After leaving the Boromar stronghold, the fancy knife was ready for them to pick up. It had been identified as a very expensive, exotic blade designed specifically for killing kalashtar—fortunately, the fatal magic had ignored Sim. The party delivered the knife to the kalashtar community in Overlook, where it was revealed that the blade could only have come from the Riedran ambassador, whose people had a special vendetta against the kalashtar. Perhaps the Tyrants could help arrange some payback…?
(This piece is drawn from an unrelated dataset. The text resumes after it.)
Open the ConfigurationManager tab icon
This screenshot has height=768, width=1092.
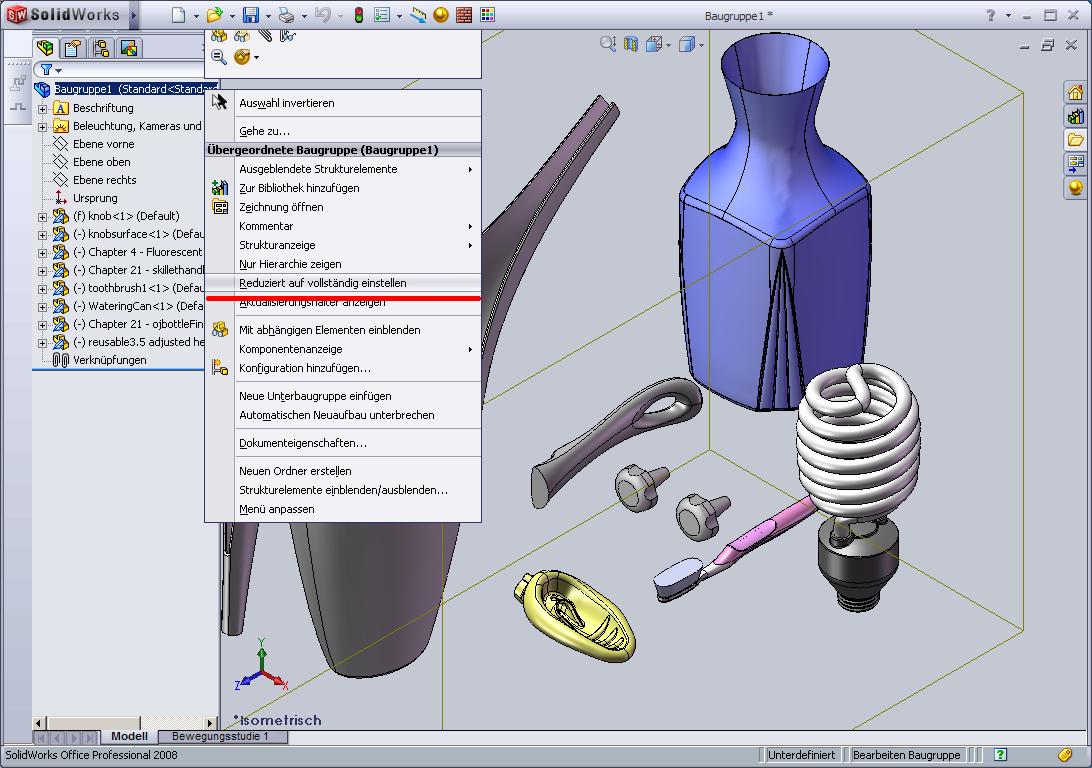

On that tantalizing note, we had to wrap up the game.

Wrap Up
Over all, everybody had a fun time. The character creation and rules explanation took about an hour, followed by about 3 hours of play. We had a chance to discuss what we liked about the evening and it was observed that:

• The “casting session” was fun, especially the collaborative creation (and naming) of characters’ secrets. There was a great sense of ownership about these “one-shot” characters.
• The players got really creative with the characters’ skills. Dare used his Alchemy to stinkbomb a bridge, Lyn used Acrobatics to cut off a thug’s escape, and so forth. I think there was a great sense that they could do what they wanted (though this still translated more into tasks, rather than plot-changing).
• The players also like the “setting the stakes” approach to dice rolls, since it fit fairly well with our habit in other systems of colorfully describing successes.

There were a few other things that struck us as odd:

• There were far fewer dice rolls. Subduing the thug only took three checks (pursuit, block, and tackle), and nobody took any actual Harm all evening. There was a great deal of agreeing a player's action succeeded because we thought it was cool and/or expedient.
• As a DM, I’m used to saying, “Make a Spot check,” to point things out to players and lead them somewhere else. With no Spot mechanic in TSOY, I had to either button my lip or drop the coyness and say, “Hey, the thug is over there, getting away.”
• After all the discussion of how to refresh pools, no one actually ran out of points during our (brief) session. We probably could have spent more.
• Everybody hit their original key at least once, and two players picked up new keys (of fraternity and impostor) during the game. But no one seemed to go out of their way to pursue keys. Perhaps they were waiting more for my lead?

As I said, had I thought of it, the big card game probably should have been a Bring Down the Pain. Still, the players thought the TSOY rules were perfect for a session set in an urban environment like Sharn, though they expressed doubt that it would be appropriate for the dungeons. There was even a token motion to use D&D for combat, and "these new rules for everything else." Quickly voted down, of course, but it was a high compliment to suggest it in our group. Given the fun we had with these characters, I'm hoping we get a chance to pull them out again some time down the road.